Now these were super fast if you powerbraked them into the boost band? I’m no turbo guy so not sure what you’d call it but that red velvet POS would give my 340 cuda a run for its money but would lose unrecoverably from the hole. This was earth shattering speed for a new car in the 80’s. With that being said how would we slap on that type and make it work? I believe it was intercooled but I’m no Buick guy either.

And yes they still have it in all it’s bald spotted velour seat dangling headliner and rattling failed turbo glory. Turbo gave up the ghost about 80k and they parked it. Forever Lol!!!
 
Forgive me if I repeat a few things others have mentioned.

"Blow THRU" needs a pressurized enclosure AROUND the carb, as one of the Shelby GT350 supercharged cars did. Otherwise, when you put pressurized air through the carb, it can force fuel OUT of the carb via the bowl vent, etc. Not good. Which is why "PULL THRU the carb" is a better deal for carbureted engines.

The "style" of turbo has nothing to do with whether or not an intercooler/charge cooler is in the circuit between the turbo and the engine. "Turbo lag" happens when the turbo is sized for max power and it takes longer to get spooled-up for boost. A smaller turbo will be spooled-up quicker and be more responsive, as a result, but with lower peak horsepower output. Which is why TWO smaller turbos work better than one big one.

As for the seals, if you find a rebuildable used turbo, there are MANY truck turbo rebuilders in the DFW area. I suspect they might supply the type of seals needed for the "wet" or "dry" air flow situations?

The first Buick 3.8L 4bbl turbos were problematic, in many respects. In the few Turbo MonteCarlos I was around, they all detonated upon mild-to-heavy acceleration, although they had a crude detonation limiter in place. If they weren't maintenance well, the turbo oil seals would harden (coke-up?) and then leak internally. In a short time, the crankcase oil (pressurized to the turbo) would go out the exhaust pipe. With predictable results! If a new turbo was put on a poorly-maintenance engine, the seals would fail pretty quick, needing another turbo and/or engine rebuild/clean-out/de-sludge..

By comparison, the later Buick 3800 turbos in the Regal GS were a completely different breed of unit! Electronic control of the wastegate functions, for example. MUCH more reliable. Of course, in the 10 years between the two turbo engines, motor oil improved a whole lot, which helps, too. On initial WOT from idle, boost would go to 8.5psi and then drop to 6.5psi (I believe) after engine speed approached 3500rpm (according to the DIC display of boost pressure).

**Exercise 1**
Count how many lines of the listing below contain the word "should", and give only that number.

**Extracted information**
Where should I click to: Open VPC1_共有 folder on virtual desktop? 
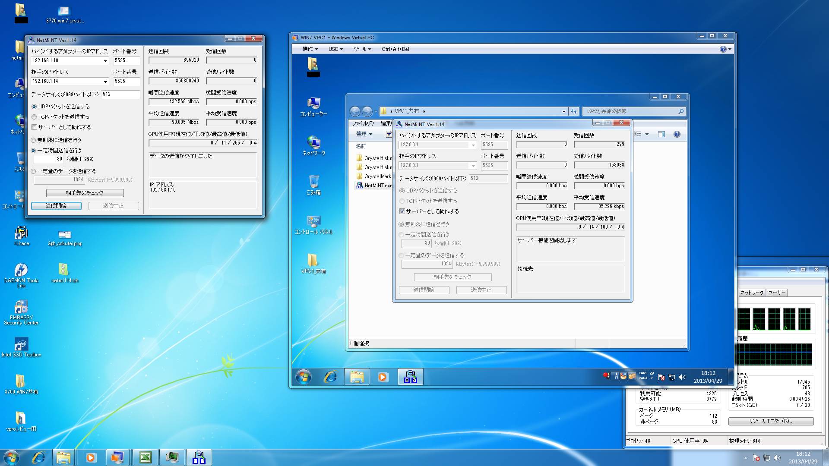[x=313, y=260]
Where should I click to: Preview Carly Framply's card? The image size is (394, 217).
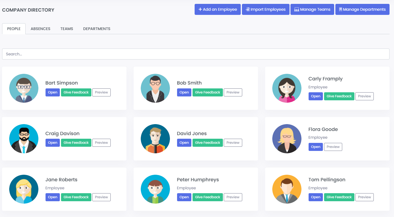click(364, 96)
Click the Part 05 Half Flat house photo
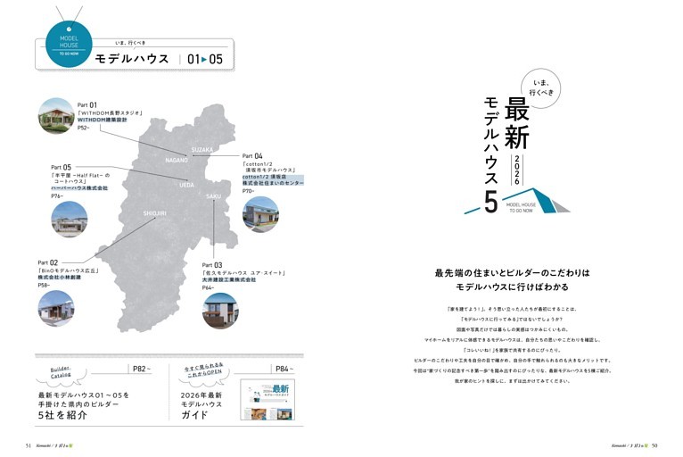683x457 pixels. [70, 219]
---
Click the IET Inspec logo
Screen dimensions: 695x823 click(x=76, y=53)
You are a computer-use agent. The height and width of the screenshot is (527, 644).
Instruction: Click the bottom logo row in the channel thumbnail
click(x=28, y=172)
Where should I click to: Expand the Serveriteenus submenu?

**Exercise 2**
Rewrite the part of the turbo discussion above that opens with "Now these were" and closes with "Buick guy either.", putting "Pontiac" wherever "Buick" appears.

**Exercise output 1**
3

**Exercise output 2**
Now these were super fast if you powerbraked them into the boost band? I’m no turbo guy so not sure what you’d call it but that red velvet POS would give my 340 cuda a run for its money but would lose unrecoverably from the hole. This was earth shattering speed for a new car in the 80’s. With that being said how would we slap on that type and make it work? I believe it was intercooled but I’m no Pontiac guy either.